§ **Extrait**
Lors de notre dernière descente, celle que les moins de 20 ans ont la joie de de ne pas avoir connue, nous nous étions déplacés à Beauvais lors de la 11ème journée.
C’était un 5 octobre. Vous me voyez venir, non ? Et un, et deux, et trois zéro ! Les champs de betterave, les chants désespérés, Jean-Pascal Yao en défense centrale, Alain Michel à la barre. L’automne bien installé, et l’hiver, le long, le glacial, qui nous attend.
Le privilège de mon âge, c’est celui des vieux cons qui croient avoir tout vu, tout vécu, et qui n’ont pas toujours tort. Comment oses-tu parler d’amour toi qui n’as pas connu Lola Rastaquouère ? Comment oses-tu parler de supplice toi qui n’as pas connu le Stade Pierre-Brisson en octobre 2021 ?
Toi, jeune supporter des Verts, qui as connu 2013, aimé Aubame, vénéré Dieu, et savouré Galette, toi qui, confiant, insouciant, à chaque retour du printemps as chanté Saint-Etienne, Coupe d’Europe !, toi qui, depuis trois ans, subis ce déclassement violent et ne passes pas un match sans insulter la terre entière, viens t’asseoir à côté du vieux mastre. On va comparer nos misères.
Alors oui, avec nos 2 victoires en 11 journées, nos 8 points plombés par les sanctions, c’est vrai que ce début de saison sent vraiment Beauvais, dont nous revînmes ce vendredi soir le moral lesté de cette honteuse défaite, et de ce pathétique bilan d’une victoire, six nuls et quatre défaites, soit 9 points, sans pénalité. Oui, jeune fou, à l’époque on n’enlevait pas de points. Pourtant, je pourrais te raconter, comment se comportèrent quelques mois auparavant, ceux qui avaient envahi le terrain à l’issue du triste Sainté-Guingamp scellant notre descente. Dans ce club gonflé de passion, relégation rime toujours avec traumatisme et chaos.
Pire encore, notre capacité à continuer à sombrer après l’humiliation d’une descente est épatante. Je pourrais, pauvre candide, pour achever de t’en convaincre, te raconter 1984 ou 1996, mais je le sais bien, tu n’as plus l’âge de redemander des histoires pour t’endormir.
Toi tu veux te réveiller, sortir de ce cauchemar total. Alors, revenons à 2022, et à cette éternelle question qui se pose au supporter meurtri, choisir entre l’abattement et l’espoir, entre le renoncement et le combat, entre la télé éteinte et la fidélité à Geoffroy.
Certes, ça pourrait sentir un peu Beauvais, mais franchement, moi qui suis à Lapointe question comparaisons, je peux t’assurer que sous les tapis d’avanies, il y a des champs de framboise à savourer.

§ **À faire**
D'après l'extrait, à quelle journée et à quelle date l'équipe était-elle allée jouer à Beauvais ?

§ **Données fournies**
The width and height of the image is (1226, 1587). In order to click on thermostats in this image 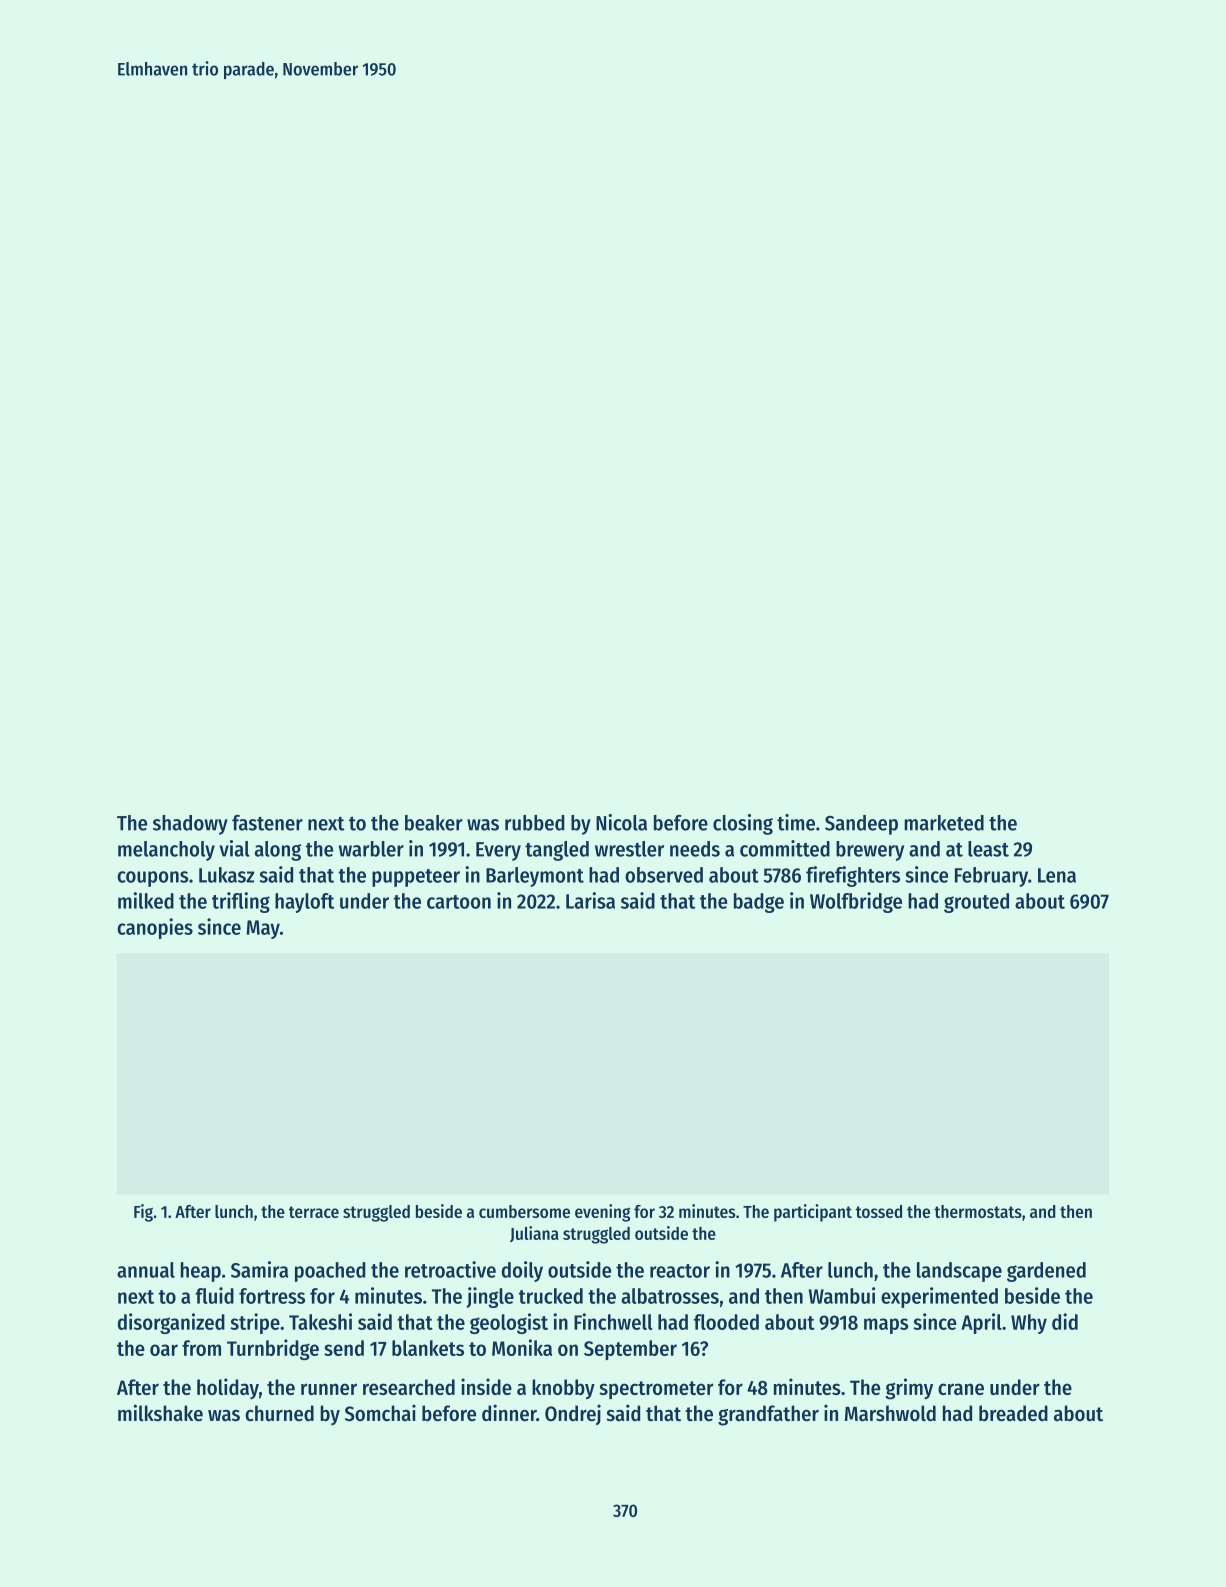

§ **Réponse**
Lors de la 11ème journée, un 5 octobre.